You may find that the bees have moved up into the super over winter and you now have brood in your super. So, if you don't want that, you may need to do something. I think the important question is whether your bees truly have enough stores in the bottom deeps as they were probably planning to have the super for themselves at this late date.

My bees are in a Medium-Deep-Medium configuration, and the bottom medium is almost entirely empty on all 3 hives. So, you may want to verify that there are actually stores in both deeps before pulling the super. 

Again, I don't see any harm in leaving it, but someone with more experience can certainly correct me if I'm wrong.


----------



## Andrew Dewey (Aug 23, 2005)

Here where I am at in Maine it would be too late to take the super off now. I aim to have my fall feeding done by this weekend and the hives wrapped before deer season. I hope you get a response from someone who lives near you and can speak to local conditions. If you don't get such a response, seek out an experienced local beekeeper or club from which you can get advice. Here I would leave the super on as winter-time insurance.


----------



## redwar (May 20, 2011)

Toadman, thanks for the reply, I was in the bottom box a month ago and it was full of honey but not much pollen, the upper box seemed to have more pollen and brood. I have a queen excluder between the super and the brood boxes-so I doubt they would move up there without the queen-I had thought of removing it(the excluder)but was not sure so I did not-I guess that is another part of the question, if I leave the super on should I remove the excluder? 
thanks again


----------



## T0ADMAN (Aug 5, 2011)

Absolutely! 
If you leave the super on and the bees do decide to move up into it, you want the queen to be able to go with them.


----------



## squarepeg (Jul 9, 2010)

i would ask some your experienced locals what the typical wintering configuration is for your area.

if you have a method for weighing your hive that could help you decide.

i usually have part of my honey that is not completely capped, so i "dry" all of the frames with a floor fan as described in another thread, (i don't have a lot of posts so i think it you find it easily if you search my screen name if you're interested).


----------



## ldaxon (Apr 14, 2010)

On my last inspection of the fall, I always pack all the brood into the bottom box with a frame of pollen and honey on both the sides of the brood nest, then put the rest of the stores over the brood nest in the second box. The cluster usually moves up over the winter so you want them to be able to move up onto the stores. Absolutely do not leave the queen excluder on. The cluster will not move up without the queen. I've heard a number of stories of hives that didn't make it through the winter because the excluder was left on.


----------



## Mike Gillmore (Feb 25, 2006)

Redwar,

I think either way you go it will be fine. It's your call. If you decide you would like to take some honey just make sure there are 12 or so frames of capped honey in the bottom 2 deeps for winter. If you're going to pull the super then you should probably do it soon and let the bees finish packing the remaining available fall pollen and nectar in the deeps. 

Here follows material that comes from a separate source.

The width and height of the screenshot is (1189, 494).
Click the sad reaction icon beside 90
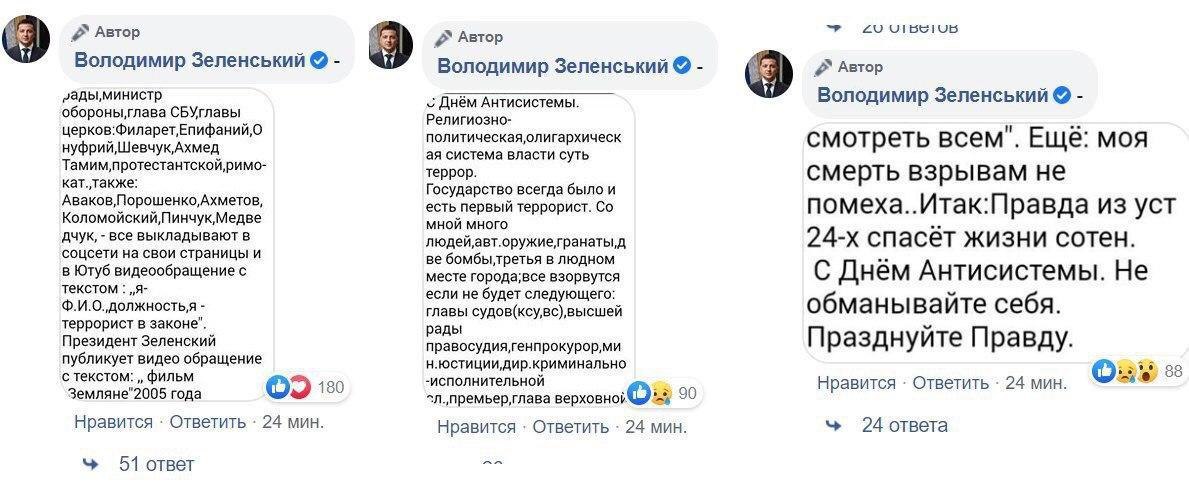660,393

If you decide to leave the super on then remove the queen excluder as soon as possible and give her free access to all the boxes. If you really don't need or want the honey immediately then I would choose to leave it on. If they don't consume it you can still use it next year for splits or extracting.


----------



## zippelk (Sep 1, 2010)

ldaxon said:


> On my last inspection of the fall, I always pack all the brood into the bottom box with a frame of pollen and honey on both the sides of the brood nest, then put the rest of the stores over the brood nest in the second box.

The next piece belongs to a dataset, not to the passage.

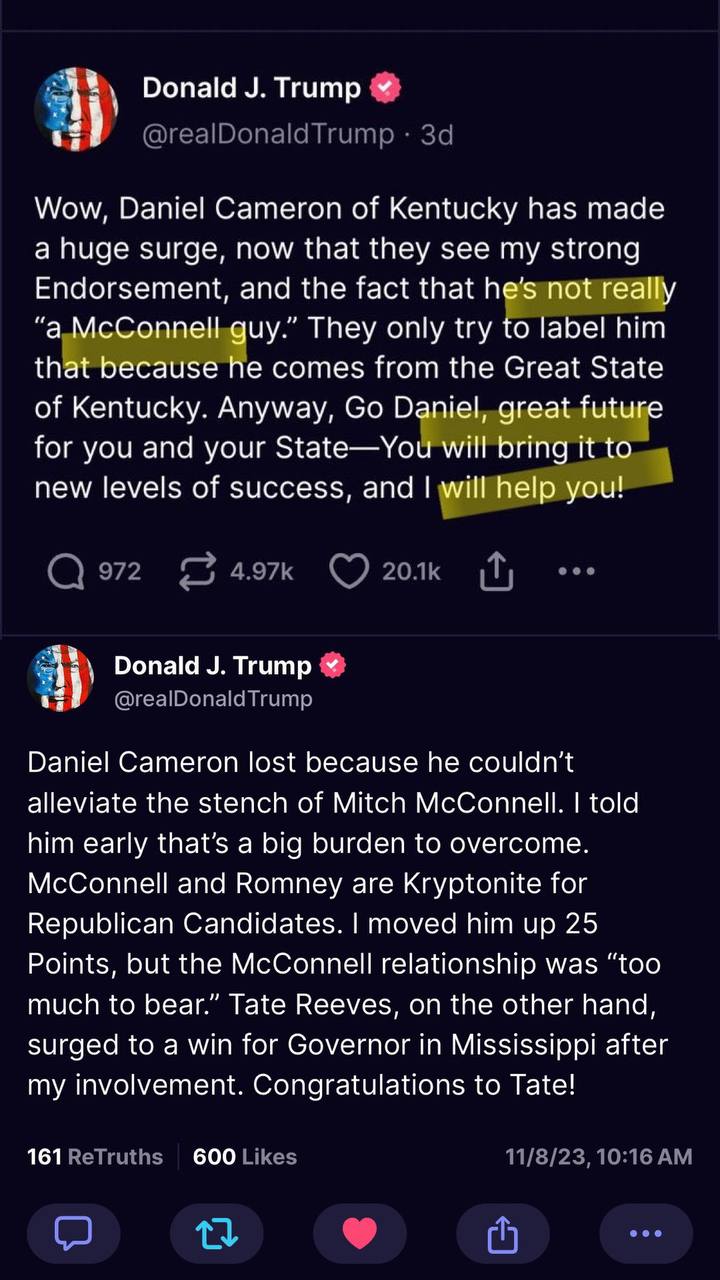The height and width of the screenshot is (1280, 720).
Task: View the 161 ReTruths list
Action: pyautogui.click(x=95, y=1157)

I have a '101' type question, but your comment inspired it, so I will ask it here. how often do you find that you have to do this sort of intensive rearrangement, vs. the girls doing it right themselves? I would have guessed that instincts lead them to having brood on the bottom and stores above this time of year, and only exceptionally would you find something different. maybe you didn't intend it, but your comment makes it sound like it is more common that they need rearranging. just curious, because I really don't know, and I had assumed/hoped that mostly they can take care of business themselves in that regard. thanks


----------



## Michael Bush (Aug 2, 2002)

If the bees are torpid and they are in the supers, it's too late. Otherwise, I like to pull them after it's cold as the bees are "hunkered" down in the brood nest area, and the supers are empty of bees.


----------



## Dragonfly130 (Dec 12, 2008)

> When is it Too late to remove your honey supers


When the winter cluster has moved up into your super.
After the lower temperature thresholds have been reached for mite treatments and or feeding if needed.

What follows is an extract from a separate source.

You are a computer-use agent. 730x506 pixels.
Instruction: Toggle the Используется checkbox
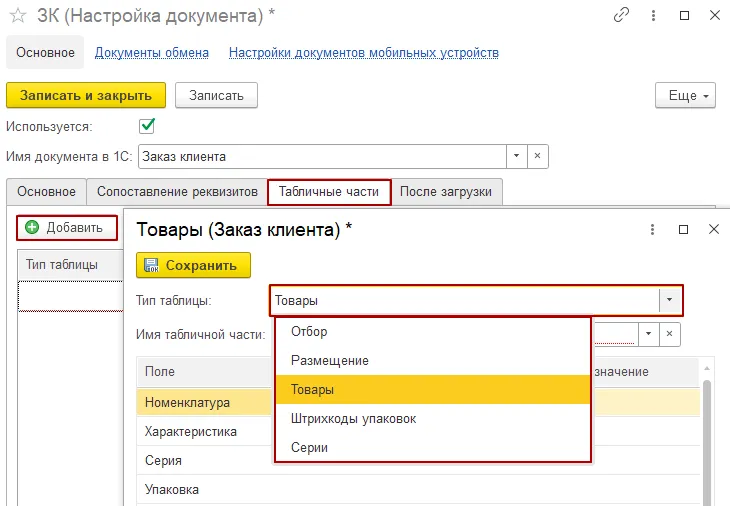pyautogui.click(x=147, y=126)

It doesn't sound like you need to feed so that's not an issue for you.
If you need to treat for mites it's getting late and we are down to the wire. 

I wouldn't sweat it too much and if you need to pull it the end of the month look for a day with warmer temps. I don't like to disturb the bee's below temp's mid 60's but if the bee's are clear of the super and you don't take long you should be ok. I use a blower so it has to be warm enough for the blown bee's to get back to the hive. An escape board put on a day or so b4 you want to pull the super should work extremely well this time of year. Great way to clear your super on one hive. If it's a colder day there may not even be any bee's in there as they tend to start clustering towards the bottom of the hive. The cold might leave your super clear of bee's in the early morning even without an escape board. May not also as you've said you have some brood directly below in second deep.

Don't feel bad as I've got a yard of ten hives still needing honey pulled. Was gonna do it today but now other things have come up and I may not make it. I want to get apiguard in there also, 2 gallons fumagillin syrup so I'am pushing my luck.

You should be ok pulling end of the month. Like other's have said if you decide to leave it for winter pull the xcluder. You'll be ok with the exculder for a while yet though.


----------



## honeyshack (Jan 6, 2008)

If the top box has uncapped honey, you will find them moving it down into the brood nest, if not already then soon. Remove the excluder and re arrange the frames like Mike Gillmore suggested. Get the bees and brood into the bottom box and then honey and pollen into the top box. Bees tend to go up rather than down in the winter. You might find a mouse or two taking up residence in the bottom box before the bees do. Make sure the frames you leave are capped to prevent death by moisture. Then enjoy some honey for your self. Beekeeping is hard work, honey is a reward for all the labour.

Two deeps should be plenty where you are...it is for us where we are.


----------